At a solar plant, a pyranometer determines the solar energy that is entering the system while a power meter determines what electrical power it generates. These two values can be used to determine the performance ratio (PR) of a solar plant. PR is a crucial parameter that can show if the solar plant is functioning well or if there are any issues like shading, short-circuits or degradation.
Types of Pyranometers
There are two kinds of pyranometers: thermopile pyranometers and semiconductor pyranometers. A thermopile pyranometer is the “true” pyranometer since it measures the total quantity of radiation on a surface. It has a thermopile detector, a device that transforms thermal energy into electrical energy, with light-absorbing black paint that takes in all radiation from the sun evenly. This produces a temperature difference between the black exterior of the sensors and the housing of the instrument, resulting in a small voltage at the sensor that can be measured and translated into watts per meter squared.

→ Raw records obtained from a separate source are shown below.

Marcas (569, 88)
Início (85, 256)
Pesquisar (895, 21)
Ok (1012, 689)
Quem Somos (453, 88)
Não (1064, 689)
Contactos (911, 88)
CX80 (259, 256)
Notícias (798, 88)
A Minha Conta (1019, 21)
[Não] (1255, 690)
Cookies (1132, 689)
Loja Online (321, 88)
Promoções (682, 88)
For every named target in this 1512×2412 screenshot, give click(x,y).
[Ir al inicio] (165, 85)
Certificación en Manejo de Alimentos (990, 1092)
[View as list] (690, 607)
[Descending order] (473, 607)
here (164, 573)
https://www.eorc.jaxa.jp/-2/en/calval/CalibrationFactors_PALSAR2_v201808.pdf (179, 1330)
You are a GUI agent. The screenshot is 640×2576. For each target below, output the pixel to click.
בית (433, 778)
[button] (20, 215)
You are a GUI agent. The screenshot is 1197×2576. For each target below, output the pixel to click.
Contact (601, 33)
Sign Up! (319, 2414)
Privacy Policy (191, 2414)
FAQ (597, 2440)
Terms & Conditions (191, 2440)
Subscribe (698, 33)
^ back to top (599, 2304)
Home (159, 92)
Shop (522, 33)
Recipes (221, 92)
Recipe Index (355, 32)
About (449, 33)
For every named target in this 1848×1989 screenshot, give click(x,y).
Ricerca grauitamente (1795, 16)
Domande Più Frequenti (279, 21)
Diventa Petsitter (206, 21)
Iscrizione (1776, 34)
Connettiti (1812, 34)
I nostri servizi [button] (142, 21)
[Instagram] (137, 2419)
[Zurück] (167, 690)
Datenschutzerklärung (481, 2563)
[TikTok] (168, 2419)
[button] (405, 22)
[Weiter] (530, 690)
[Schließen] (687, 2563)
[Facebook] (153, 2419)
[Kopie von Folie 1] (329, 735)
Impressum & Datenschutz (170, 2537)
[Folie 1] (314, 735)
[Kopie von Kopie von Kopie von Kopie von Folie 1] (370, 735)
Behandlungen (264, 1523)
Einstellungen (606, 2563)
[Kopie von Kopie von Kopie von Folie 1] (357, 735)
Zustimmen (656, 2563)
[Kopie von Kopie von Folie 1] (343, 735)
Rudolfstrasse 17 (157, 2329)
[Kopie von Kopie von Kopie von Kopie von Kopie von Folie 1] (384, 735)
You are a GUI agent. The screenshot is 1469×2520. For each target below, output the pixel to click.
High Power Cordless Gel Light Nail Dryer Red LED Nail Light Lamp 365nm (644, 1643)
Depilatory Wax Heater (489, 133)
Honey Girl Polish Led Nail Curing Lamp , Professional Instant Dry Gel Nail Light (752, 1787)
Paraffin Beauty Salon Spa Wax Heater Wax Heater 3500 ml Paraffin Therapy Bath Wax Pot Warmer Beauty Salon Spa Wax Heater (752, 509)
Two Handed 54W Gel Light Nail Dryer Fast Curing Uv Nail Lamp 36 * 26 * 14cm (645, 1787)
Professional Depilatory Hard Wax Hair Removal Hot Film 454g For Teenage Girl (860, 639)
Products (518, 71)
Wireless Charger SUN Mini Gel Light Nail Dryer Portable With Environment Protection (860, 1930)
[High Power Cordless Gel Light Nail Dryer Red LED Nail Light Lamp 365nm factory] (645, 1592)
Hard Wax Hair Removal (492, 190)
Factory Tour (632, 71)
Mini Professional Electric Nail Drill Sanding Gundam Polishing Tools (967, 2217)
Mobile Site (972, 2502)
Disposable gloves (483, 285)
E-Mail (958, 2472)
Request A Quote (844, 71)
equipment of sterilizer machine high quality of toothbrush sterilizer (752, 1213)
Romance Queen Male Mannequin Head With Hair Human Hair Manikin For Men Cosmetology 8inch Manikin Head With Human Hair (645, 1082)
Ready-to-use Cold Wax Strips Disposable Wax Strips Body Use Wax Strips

A silicon pyranometer (which is a semiconductor sensor) uses a photodiode to transform light into an electrical current. The disadvantage of the silicon pyranometer is that its spectral sensitivity is restricted, meaning it won’t detect the entire spectrum of the sun. Needlessly to say, this can lead to measurement errors.
A solar irradiance sensor can be a stand-alone device or used as part of a meteorological station. Often, a large solar plant has one or more meteorological stations that track key weather parameters like relative humidity, wind speed, and solar radiation. The data gathered by pyranometers can be used with mathematical models that determine irradiance on the array from the sky under various conditions. This step is essential for modelling the performance of a solar energy installation effectively.